“我们肯定会搬回雍畿,至于什么时候,天机不可泄露。”

“切。”谢介不服气的撇撇嘴,“你们这些知道未来的人,真的很没有意思啊,一边告诉我,你们知道未来,一边又不告诉我你们到底知道的未来是什么样!”

“我们?”

“天石也知道未来啊,但是我得好辛苦的才能骗它稍微透露一点点,特别小气,”谢介提起这个就生气,“等等,我上辈子也拥有这个天石,一直拥有?”

“对啊。怎么了?”

“我没有找到它真正的主人吗?”恩,直至今天,谢介也没忘记要找到天石真正的主人,并把它物归原主。谢介拒绝承认这是什么拾金不昧,他只是、只是懒得拿着属于别人的东西而已。他才不喜欢呢,没有金手指,他也会过的很好。

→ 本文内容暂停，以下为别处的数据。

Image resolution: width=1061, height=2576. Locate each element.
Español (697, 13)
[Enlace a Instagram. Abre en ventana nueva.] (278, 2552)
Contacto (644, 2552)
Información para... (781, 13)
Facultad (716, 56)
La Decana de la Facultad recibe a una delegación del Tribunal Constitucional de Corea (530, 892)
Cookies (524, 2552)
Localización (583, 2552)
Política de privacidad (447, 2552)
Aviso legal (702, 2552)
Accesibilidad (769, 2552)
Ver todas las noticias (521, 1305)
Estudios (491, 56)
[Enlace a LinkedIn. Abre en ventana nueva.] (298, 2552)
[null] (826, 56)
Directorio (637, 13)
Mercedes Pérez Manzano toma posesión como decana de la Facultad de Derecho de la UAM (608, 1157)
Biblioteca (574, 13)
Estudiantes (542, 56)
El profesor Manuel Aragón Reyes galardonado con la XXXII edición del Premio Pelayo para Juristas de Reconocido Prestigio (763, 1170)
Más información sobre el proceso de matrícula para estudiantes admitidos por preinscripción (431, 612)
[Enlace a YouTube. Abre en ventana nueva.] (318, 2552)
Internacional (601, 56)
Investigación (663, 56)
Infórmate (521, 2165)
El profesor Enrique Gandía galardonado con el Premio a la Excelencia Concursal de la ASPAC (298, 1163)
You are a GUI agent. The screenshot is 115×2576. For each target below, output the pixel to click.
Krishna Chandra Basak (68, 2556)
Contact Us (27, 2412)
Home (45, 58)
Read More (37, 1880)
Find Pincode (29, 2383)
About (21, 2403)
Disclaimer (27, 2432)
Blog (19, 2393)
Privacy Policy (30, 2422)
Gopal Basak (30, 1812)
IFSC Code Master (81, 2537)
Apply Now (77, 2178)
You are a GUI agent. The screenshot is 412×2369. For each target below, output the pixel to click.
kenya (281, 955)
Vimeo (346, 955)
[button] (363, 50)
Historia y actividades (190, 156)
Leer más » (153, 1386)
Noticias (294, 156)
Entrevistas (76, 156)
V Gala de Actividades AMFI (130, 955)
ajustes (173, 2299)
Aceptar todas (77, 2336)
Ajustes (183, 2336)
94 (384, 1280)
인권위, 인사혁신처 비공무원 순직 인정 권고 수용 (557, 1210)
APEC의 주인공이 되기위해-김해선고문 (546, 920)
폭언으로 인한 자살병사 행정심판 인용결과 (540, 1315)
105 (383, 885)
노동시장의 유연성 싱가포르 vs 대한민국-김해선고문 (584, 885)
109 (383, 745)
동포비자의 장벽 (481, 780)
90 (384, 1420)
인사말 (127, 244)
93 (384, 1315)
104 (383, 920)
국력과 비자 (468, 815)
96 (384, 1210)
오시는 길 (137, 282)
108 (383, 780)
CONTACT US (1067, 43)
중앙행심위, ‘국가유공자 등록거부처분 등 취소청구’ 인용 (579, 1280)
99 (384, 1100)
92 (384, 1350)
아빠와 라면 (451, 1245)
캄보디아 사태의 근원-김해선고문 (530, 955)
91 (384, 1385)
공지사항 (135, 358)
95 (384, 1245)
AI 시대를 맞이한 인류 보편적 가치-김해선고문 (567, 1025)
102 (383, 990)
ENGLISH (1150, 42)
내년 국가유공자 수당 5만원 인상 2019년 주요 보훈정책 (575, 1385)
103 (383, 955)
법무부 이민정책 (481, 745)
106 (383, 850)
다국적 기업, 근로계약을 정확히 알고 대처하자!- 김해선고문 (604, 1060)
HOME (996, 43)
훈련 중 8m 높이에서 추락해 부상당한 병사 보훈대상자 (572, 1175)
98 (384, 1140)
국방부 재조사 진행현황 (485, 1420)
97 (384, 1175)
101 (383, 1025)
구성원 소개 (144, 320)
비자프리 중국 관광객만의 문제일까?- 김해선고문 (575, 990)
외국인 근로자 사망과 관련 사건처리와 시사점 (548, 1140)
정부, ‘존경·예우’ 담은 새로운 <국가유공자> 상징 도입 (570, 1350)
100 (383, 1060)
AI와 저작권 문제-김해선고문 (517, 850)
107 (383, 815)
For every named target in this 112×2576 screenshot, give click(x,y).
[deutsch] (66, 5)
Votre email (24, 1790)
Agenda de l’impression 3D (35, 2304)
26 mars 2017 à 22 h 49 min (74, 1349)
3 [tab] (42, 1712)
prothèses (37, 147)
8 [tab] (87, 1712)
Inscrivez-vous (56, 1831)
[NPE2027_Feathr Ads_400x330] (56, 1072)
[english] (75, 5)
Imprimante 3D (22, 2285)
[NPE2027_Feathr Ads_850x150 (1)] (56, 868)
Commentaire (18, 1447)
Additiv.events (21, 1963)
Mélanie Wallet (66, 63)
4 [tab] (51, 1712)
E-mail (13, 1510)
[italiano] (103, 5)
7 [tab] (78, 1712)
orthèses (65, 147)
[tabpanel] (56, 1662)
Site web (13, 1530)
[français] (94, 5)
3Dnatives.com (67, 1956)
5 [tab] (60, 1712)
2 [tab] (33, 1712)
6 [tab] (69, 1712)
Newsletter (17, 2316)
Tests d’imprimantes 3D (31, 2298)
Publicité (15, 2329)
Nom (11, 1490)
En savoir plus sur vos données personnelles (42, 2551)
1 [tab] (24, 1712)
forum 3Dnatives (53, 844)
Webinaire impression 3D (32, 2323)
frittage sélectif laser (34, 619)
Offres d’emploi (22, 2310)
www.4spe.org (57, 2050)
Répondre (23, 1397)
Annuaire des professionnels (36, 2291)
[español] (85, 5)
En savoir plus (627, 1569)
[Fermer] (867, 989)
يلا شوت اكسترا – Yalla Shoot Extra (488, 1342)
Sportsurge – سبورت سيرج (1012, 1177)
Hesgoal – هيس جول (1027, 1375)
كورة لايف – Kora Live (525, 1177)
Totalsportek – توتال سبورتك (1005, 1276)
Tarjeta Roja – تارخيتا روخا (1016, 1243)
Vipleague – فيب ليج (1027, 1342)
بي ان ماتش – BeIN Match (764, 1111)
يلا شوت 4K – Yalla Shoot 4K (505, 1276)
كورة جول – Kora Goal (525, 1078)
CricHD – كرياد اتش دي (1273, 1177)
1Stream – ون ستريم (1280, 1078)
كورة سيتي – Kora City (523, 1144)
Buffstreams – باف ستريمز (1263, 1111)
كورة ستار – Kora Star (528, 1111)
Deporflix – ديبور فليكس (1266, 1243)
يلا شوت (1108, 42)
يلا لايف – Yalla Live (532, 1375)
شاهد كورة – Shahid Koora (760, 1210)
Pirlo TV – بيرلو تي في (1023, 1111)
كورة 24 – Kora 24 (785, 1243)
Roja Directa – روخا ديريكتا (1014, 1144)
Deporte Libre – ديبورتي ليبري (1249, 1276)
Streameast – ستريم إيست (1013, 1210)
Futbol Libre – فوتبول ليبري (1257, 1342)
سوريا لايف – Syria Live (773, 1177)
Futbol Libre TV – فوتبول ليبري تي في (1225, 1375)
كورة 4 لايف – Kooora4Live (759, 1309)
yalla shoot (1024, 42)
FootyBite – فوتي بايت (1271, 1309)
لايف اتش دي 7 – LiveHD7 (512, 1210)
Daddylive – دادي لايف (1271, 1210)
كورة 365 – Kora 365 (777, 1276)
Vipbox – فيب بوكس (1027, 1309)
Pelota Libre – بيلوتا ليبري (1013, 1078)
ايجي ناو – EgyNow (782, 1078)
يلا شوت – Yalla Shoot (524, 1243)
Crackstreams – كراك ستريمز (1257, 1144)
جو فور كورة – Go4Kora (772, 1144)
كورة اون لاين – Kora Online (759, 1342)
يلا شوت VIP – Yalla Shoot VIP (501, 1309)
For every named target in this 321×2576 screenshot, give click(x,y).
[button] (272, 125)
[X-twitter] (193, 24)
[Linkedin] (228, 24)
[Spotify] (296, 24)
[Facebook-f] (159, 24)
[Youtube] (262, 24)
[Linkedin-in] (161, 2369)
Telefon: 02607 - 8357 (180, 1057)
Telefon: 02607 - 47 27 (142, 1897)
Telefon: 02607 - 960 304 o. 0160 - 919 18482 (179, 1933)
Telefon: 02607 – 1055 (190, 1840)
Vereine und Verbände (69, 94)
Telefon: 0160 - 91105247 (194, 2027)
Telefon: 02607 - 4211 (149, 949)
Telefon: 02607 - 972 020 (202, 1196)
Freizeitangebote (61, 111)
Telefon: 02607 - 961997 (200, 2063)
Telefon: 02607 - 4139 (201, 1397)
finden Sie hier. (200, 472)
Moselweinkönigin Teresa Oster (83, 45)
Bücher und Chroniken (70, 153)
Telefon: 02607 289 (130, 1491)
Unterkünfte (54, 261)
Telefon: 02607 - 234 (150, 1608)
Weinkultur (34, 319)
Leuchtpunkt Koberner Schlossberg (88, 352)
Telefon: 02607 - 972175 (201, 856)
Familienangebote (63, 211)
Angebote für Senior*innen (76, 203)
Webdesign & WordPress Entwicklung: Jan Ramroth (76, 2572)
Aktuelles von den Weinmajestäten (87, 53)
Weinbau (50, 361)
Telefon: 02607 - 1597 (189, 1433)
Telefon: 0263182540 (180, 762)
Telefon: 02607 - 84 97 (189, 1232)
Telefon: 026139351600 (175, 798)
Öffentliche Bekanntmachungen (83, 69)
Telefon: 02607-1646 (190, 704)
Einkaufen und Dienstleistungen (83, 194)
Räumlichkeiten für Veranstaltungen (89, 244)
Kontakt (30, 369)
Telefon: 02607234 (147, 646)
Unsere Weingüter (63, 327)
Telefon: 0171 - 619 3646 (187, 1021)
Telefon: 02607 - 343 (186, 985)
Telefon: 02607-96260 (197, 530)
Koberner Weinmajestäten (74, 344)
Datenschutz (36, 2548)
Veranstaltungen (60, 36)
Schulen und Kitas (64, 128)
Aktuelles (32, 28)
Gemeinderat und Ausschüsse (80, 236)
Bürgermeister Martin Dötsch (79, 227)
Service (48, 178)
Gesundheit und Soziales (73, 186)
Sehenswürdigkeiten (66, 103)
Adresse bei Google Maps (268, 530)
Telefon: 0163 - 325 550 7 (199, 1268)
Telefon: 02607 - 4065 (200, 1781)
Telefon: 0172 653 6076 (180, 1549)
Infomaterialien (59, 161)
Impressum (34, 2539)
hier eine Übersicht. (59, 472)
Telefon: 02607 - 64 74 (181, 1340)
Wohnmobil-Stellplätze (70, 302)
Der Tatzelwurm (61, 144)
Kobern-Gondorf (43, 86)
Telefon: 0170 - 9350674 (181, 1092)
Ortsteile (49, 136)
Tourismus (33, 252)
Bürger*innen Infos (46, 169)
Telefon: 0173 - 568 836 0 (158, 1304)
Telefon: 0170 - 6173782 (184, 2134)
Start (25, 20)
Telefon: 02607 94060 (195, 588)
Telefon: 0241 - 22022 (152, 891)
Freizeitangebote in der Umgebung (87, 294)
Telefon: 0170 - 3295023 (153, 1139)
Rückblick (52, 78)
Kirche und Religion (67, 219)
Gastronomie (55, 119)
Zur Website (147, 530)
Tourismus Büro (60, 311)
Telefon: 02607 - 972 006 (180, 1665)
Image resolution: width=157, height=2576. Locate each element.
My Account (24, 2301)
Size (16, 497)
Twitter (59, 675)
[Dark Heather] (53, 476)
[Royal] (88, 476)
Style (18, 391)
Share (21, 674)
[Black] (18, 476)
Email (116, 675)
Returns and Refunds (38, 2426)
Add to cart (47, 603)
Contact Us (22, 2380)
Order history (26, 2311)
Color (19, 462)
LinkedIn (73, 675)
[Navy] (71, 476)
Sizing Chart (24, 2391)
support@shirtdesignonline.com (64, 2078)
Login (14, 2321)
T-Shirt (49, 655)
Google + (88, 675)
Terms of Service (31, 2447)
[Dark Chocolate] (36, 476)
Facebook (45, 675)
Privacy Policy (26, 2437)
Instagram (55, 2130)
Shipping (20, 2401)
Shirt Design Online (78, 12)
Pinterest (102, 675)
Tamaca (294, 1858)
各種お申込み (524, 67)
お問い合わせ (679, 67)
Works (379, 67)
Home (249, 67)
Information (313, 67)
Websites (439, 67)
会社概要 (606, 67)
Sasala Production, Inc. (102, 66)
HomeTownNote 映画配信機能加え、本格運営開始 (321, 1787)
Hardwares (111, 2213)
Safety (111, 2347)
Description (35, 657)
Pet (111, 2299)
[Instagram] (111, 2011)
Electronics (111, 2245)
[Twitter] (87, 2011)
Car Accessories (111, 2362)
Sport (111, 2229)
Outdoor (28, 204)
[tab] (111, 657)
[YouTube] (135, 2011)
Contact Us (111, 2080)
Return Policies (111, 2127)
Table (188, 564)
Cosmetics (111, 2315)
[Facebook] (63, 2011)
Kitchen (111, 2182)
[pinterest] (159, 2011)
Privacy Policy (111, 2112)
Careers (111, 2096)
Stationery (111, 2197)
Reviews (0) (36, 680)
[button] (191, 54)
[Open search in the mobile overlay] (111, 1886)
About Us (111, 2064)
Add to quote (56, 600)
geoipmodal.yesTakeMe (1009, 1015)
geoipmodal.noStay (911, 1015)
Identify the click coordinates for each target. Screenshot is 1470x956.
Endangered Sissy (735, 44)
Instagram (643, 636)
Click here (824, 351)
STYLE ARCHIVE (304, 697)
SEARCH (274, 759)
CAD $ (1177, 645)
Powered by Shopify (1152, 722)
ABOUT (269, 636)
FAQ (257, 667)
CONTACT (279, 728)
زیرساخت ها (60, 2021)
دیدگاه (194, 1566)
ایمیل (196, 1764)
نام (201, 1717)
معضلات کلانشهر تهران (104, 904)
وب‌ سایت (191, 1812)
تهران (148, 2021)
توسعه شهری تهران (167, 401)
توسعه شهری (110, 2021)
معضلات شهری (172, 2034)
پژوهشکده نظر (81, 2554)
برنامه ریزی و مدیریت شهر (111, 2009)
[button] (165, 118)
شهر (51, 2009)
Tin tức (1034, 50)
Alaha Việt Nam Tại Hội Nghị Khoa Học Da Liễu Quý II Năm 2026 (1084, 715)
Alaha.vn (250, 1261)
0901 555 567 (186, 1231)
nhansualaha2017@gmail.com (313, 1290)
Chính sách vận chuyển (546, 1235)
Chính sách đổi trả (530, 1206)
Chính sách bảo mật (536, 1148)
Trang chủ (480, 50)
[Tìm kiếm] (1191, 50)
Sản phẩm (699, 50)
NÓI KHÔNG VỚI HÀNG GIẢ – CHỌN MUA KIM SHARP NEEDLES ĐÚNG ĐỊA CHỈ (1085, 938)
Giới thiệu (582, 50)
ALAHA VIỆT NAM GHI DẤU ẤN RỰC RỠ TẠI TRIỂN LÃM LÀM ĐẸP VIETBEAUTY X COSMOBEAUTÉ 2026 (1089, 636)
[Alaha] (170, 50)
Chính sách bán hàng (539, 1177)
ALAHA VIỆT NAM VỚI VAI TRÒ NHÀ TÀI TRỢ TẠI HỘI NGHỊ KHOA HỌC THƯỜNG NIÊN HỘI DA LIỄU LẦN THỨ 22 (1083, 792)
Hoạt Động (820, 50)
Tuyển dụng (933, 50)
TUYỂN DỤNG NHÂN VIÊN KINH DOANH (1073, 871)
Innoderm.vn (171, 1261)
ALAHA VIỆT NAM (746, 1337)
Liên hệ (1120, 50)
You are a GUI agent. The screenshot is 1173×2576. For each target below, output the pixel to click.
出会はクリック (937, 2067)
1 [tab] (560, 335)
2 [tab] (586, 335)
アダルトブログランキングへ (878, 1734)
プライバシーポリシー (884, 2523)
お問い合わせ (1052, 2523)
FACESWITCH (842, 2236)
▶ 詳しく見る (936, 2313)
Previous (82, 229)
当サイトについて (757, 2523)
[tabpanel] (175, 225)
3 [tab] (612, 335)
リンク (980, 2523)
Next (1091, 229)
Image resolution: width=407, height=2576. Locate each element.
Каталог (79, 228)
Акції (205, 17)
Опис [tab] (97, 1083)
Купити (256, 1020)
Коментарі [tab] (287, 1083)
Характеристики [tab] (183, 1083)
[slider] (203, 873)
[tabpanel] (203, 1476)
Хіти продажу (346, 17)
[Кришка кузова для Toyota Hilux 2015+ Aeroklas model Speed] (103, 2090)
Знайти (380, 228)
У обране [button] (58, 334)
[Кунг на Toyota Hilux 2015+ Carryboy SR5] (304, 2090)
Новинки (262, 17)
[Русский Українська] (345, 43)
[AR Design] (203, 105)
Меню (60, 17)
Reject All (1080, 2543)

当谢介把自己的种种猜想一并告诉他娘之后,大长公主就只剩下了哭笑不得,她真的没有想到有一天她儿子会成长成这样的人,让她觉得很欣慰的人。

记忆中的谢鹤再一次闪现,他抱着襁褓中的儿子,乐的都快傻了,仙气全无,男神范儿尽失,却让大长公主更加移不开眼睛,他说:“我儿子一定会成长成这个世界上最棒的人,他会成长在最棒的国家,过完最棒的一生。”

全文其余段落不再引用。